Ransomware attacks, in which criminal encrypt data or systems and demand ransoms, are on the rise across the globe. In 2023 alone a record volume of ransom payments was made. In Switzerland too, ransomware remains a threat that needs to be taken seriously. According to the 2024 semi-annual report published by the Swiss National Cyber Security Centre (NCSC) 39 incidents were reported in the first half of that year. Although this is fewer than the 56 cases reported during the same period in 2023, the danger remains pervasive. We don’t have any exact figures for ransom payments in Switzerland yet.
Guidance for companies
The CRI has developed comprehensive guidance that offers companies that fall victim to ransomware attacks specific recommendations on what to do. The goal is to keep the damage to a minimum and help the company with its decision-making – particularly with regard to the question of whether to pay the ransom. The guidance highlights the risks and potential consequences of paying up, and offers alternative measures to mitigate the impact.
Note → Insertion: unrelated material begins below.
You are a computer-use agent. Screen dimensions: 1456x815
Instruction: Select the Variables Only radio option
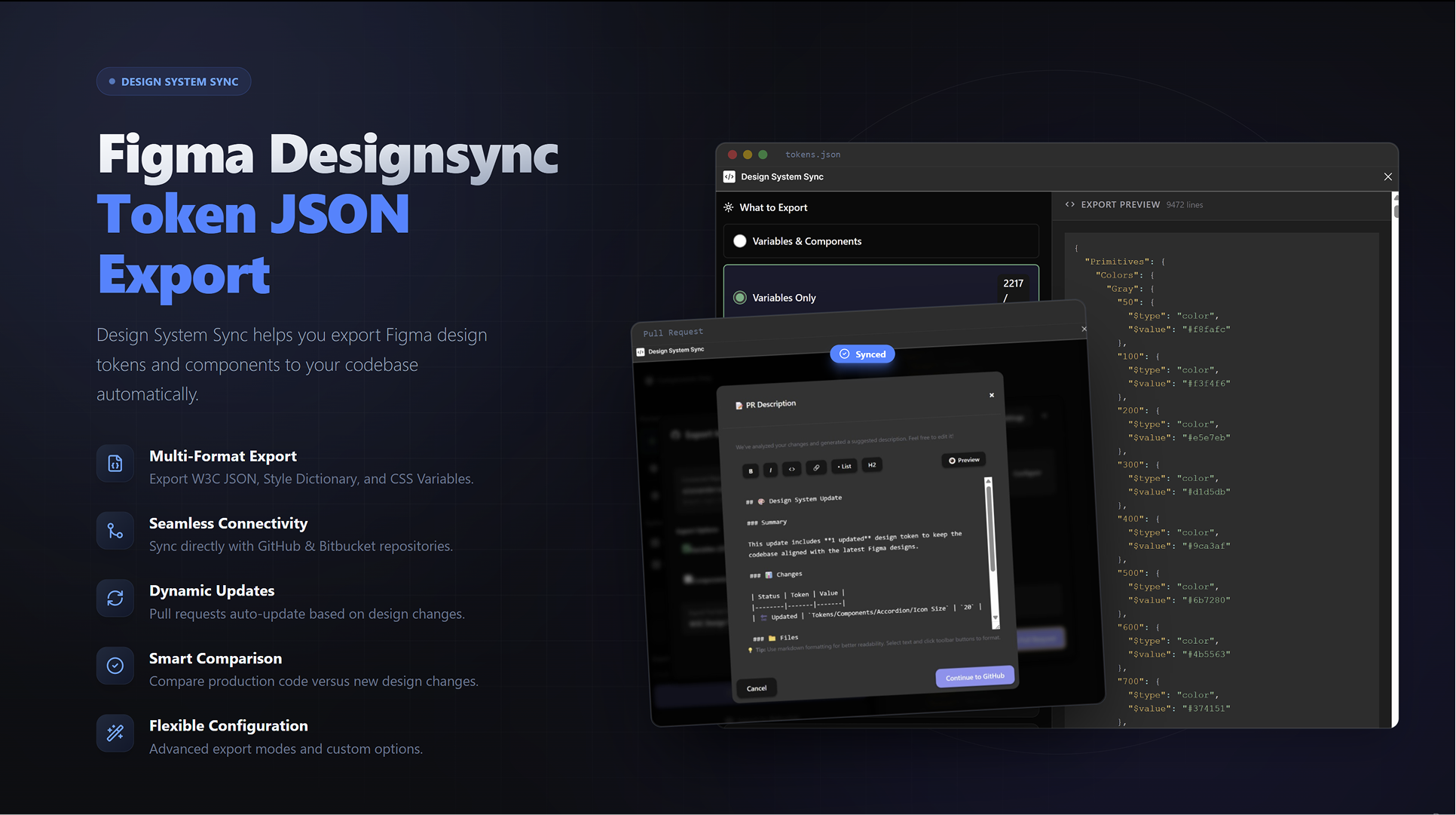740,298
Clear recommendation: Don’t pay ransoms
The CRI and NCSC strongly advise against acceding to demands for ransom payments. Paying ransoms doesn’t guarantee that you’ll get your data back or that the threats will end. On the contrary: They encourage criminals to keep doing what they’re doing, and could invite further attacks, according to experts.
Cyber insurance as part of the solution
Cyber insurance can play an important role when it comes to ransomware attacks. Not only does it provide financial support in the event of a loss, but it also helps companies improve their security as a preventive measure. Even during an ongoing cyber incident, insurers will support affected customers with advice. The Swiss Insurance Association (SIA) works closely with the NCSC to raise awareness among its members and the public at large of the risks of ransomware and the preventive measures that can be taken.
Aim of the guidance
The purpose of the CRI’s guidance is to limit the impact of ransomware incidents, and in particular to reduce companies’ costs and downtimes, as well as the number of ransom payments made and their amounts if victims do decide to pay.